Your objective: The lines you return must be all those in the data that hold the string "agent".

Data to use:
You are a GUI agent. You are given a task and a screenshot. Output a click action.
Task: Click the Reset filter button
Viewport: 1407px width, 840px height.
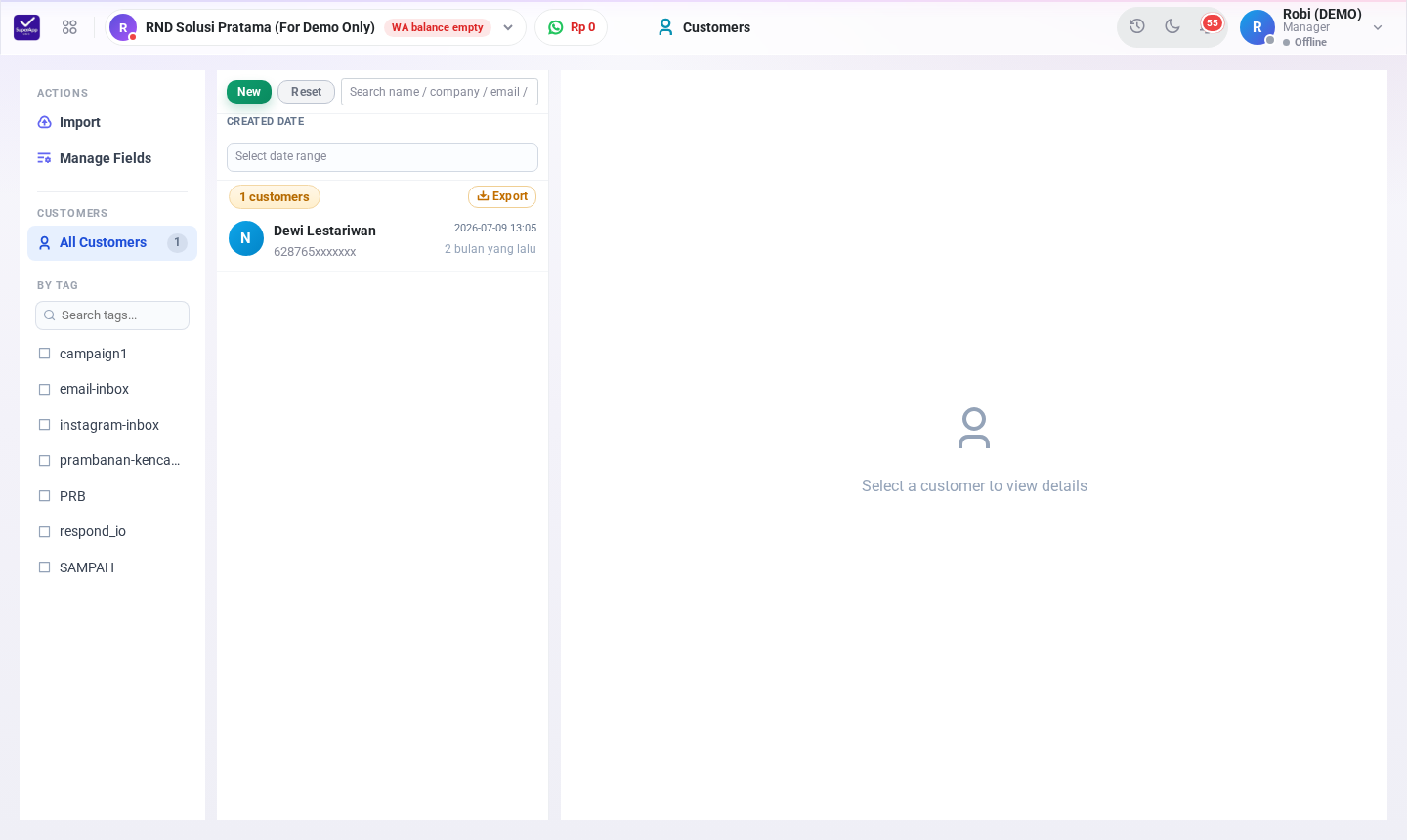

* * *

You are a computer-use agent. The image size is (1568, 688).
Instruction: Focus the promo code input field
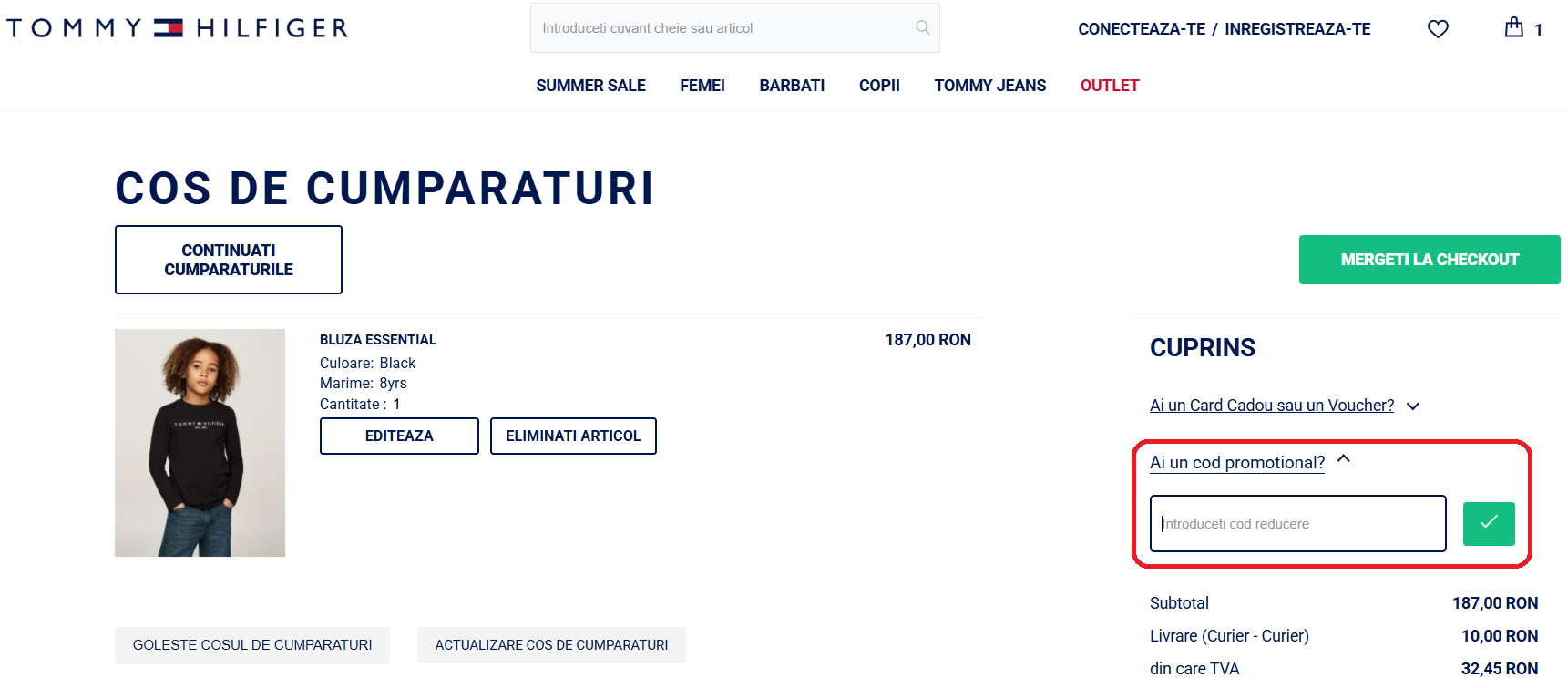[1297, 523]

Your solution:
You are a GUI agent. You are given a task and a screenshot. Output a click action.
You are a computer-use agent. The image size is (1568, 688).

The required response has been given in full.